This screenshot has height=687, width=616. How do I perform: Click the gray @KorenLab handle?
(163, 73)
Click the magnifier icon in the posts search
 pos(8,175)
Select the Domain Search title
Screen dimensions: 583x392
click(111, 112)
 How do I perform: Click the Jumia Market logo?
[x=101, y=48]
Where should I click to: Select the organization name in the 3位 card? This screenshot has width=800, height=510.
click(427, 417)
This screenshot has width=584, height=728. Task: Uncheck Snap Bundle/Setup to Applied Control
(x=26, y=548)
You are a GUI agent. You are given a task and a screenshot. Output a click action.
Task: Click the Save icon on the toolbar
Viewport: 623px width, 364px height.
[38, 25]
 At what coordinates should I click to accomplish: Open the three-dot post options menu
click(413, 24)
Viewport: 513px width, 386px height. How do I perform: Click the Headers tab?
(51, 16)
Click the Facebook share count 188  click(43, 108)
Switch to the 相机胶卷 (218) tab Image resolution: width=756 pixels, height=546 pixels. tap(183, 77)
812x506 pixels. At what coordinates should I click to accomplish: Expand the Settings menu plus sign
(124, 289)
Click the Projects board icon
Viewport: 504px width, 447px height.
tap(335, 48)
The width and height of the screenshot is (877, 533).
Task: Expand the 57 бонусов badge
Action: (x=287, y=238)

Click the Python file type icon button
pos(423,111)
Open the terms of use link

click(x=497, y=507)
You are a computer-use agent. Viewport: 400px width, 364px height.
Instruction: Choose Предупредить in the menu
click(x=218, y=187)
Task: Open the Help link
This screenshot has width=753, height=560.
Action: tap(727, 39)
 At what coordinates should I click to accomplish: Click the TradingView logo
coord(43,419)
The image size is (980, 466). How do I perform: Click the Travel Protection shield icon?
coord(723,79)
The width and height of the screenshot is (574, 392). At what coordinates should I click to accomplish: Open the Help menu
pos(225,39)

----------------

YOUR TASK: Starting with the first record, copy everything through the final one exactly.

THE COMPLETED TASK:
This screenshot has height=687, width=616. How do I perform: Click the gray @KorenLab handle?
(163, 73)
Click the magnifier icon in the posts search
 pos(8,175)
Select the Domain Search title
Screen dimensions: 583x392
click(111, 112)
 How do I perform: Click the Jumia Market logo?
[x=101, y=48]
Where should I click to: Select the organization name in the 3位 card? This screenshot has width=800, height=510.
click(427, 417)
This screenshot has width=584, height=728. Task: Uncheck Snap Bundle/Setup to Applied Control
(x=26, y=548)
You are a GUI agent. You are given a task and a screenshot. Output a click action.
Task: Click the Save icon on the toolbar
Viewport: 623px width, 364px height.
[38, 25]
 At what coordinates should I click to accomplish: Open the three-dot post options menu
click(413, 24)
Viewport: 513px width, 386px height. How do I perform: Click the Headers tab?
(51, 16)
Click the Facebook share count 188  click(43, 108)
Switch to the 相机胶卷 (218) tab Image resolution: width=756 pixels, height=546 pixels. tap(183, 77)
812x506 pixels. At what coordinates should I click to accomplish: Expand the Settings menu plus sign
(124, 289)
Click the Projects board icon
Viewport: 504px width, 447px height.
tap(335, 48)
The width and height of the screenshot is (877, 533).
Task: Expand the 57 бонусов badge
Action: (x=287, y=238)

Click the Python file type icon button
pos(423,111)
Open the terms of use link

click(x=497, y=507)
You are a computer-use agent. Viewport: 400px width, 364px height.
Instruction: Choose Предупредить in the menu
click(x=218, y=187)
Task: Open the Help link
This screenshot has width=753, height=560.
Action: tap(727, 39)
 At what coordinates should I click to accomplish: Click the TradingView logo
coord(43,419)
The image size is (980, 466). How do I perform: Click the Travel Protection shield icon?
coord(723,79)
The width and height of the screenshot is (574, 392). At what coordinates should I click to accomplish: Open the Help menu
pos(225,39)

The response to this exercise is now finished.